Historical Piano Study Center
The Historical Piano Study Center:
The Historical Piano Study Center, showcasing the Frederick Historical Piano Collection, is open to the public for individual and group tours. Its mission is to provide opportunities for listening to, playing on, and learning about the piano, as known to important composers and pianists from Mozart, Haydn, and Beethoven through Debussy and Ravel.
The Study Center can provide a forum for lecture-recitals, master classes, seminars, panel discussions, and such, on matters concerning the relationship of compositional style and performance practice to the instruments for which the standard repertoire was composed.
A tour of the Piano Collection takes three hours, due to the number and variety of pianos to be encountered, and the need to introduce each type with a few words, and with appropriate musical selections. Visitors may play the pianos.
The Study Center is open Thursdays, 10:00 to 4:00; Saturdays, 1:00 to 4:00, and at other times by appointment, year 'round. In winter, to maintain optimum humidity for the pianos, the temperature is kept at 50°f. Visitors are advised to dress warmly. Appointments may be made by phone or by e-mail (email@example.com).
While there is no fee for a tour, the Study Center depends upon (deductible) freewill donations for maintaining its building and supporting its musical programs. The Piano Study Center is fully handicapped accessible.
The Frederick Piano Collection:
The Frederick Collection of historical grand pianos includes two dozen instruments by leading makers in Vienna, Paris, London, Leipzig, and the United States, from about 1790 to 1928.
Each piano represents a major type known to and played by a specific composer or generation of composers and pianists from Mozart, Haydn and Beethoven, through the nineteenth to the early twentieth century.
Collection of Pianos on Display:
(By unknown maker), Vienna (?) c.1790-1795
Brodmann, Vienna c.1800-1805
Katholnig, Vienna c.1805-1810
Clementi, London 1805
Bösendorfer, Vienna c.1828-1832
Conrad Graf, Vienna c.1828-1829
Tröndlin, Leipzig c. 1830
Stodart , London c. 1830
Erard, Paris 1840
Pleyel, Paris 1845
Bösendorfer, Vienna 1845
Streicher, Vienna 1846
Chickering, Boston 1862
Steinway, New York 1866
Streicher, Vienna 1868
Streicher, Vienna 1871
Broadwood, London 1871
Bösendorfer, Vienna 1877
Blüthner, Leipzig 1877
Erard, Paris 1877
Mason & Hamlin, Boston c. 1885
Erard, Paris 1893
Blüthner, Leipzig 1907
Erard, Paris 1928
Historical Piano Concerts Series:
Established in October, 1985, the Concert Series is held in the spring and fall at the Ashburnham Community Church, 9 Chapel Street, at the corner of Main Street (Route 12).

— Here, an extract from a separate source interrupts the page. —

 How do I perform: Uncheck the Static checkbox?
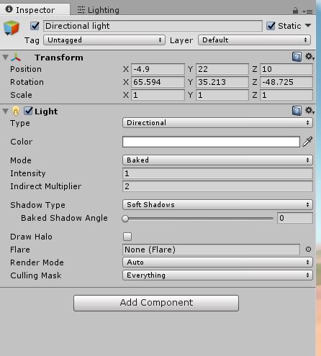pyautogui.click(x=271, y=26)
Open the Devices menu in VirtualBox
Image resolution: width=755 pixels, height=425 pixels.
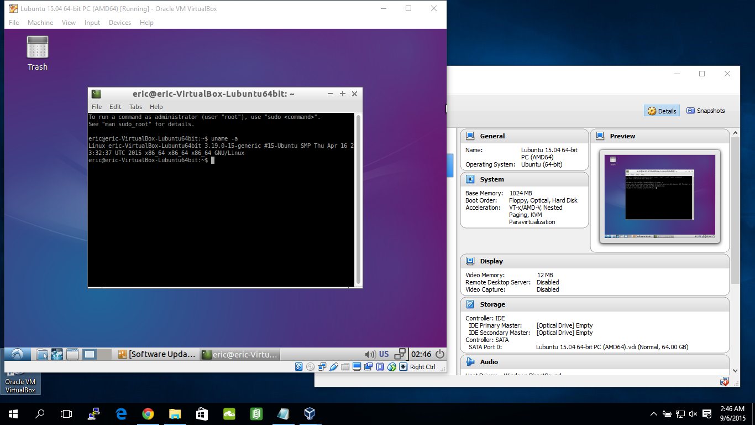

Concerts have included music for solo piano, piano duo, piano with violin and/or cello, lieder, and French art songs, performed by outstanding professional musicians.
Each concert matches a single historical piano from the Frederick Collection to the repertoire best suited to it: For example, Chopin's music on the 1845 Pleyel or 1840 Erard; Brahms's on the 1868 or 1871 Streicher; Debussy's on the 1877 or the 1893 Erard or the 1907 Blüthner.
The church, built around 1835 and renovated in the mid-1960s, is a light, airy space with superb acoustics. It can seat two hundred people and is fully handicapped accessible.
The concerts, at 4:00 o'clock on Sunday afternoons in September-October and May-June, last about an hour and three quarters. Admission is $10.00 per person, children and students free. There are no advance ticket sales or reserve seats. To learn of upcoming events, either consult our Web site (http://www.frederickcollection.org) or ask to be on the mailing list. Fliers announcing concerts are mailed only twice a year, in spring and fall.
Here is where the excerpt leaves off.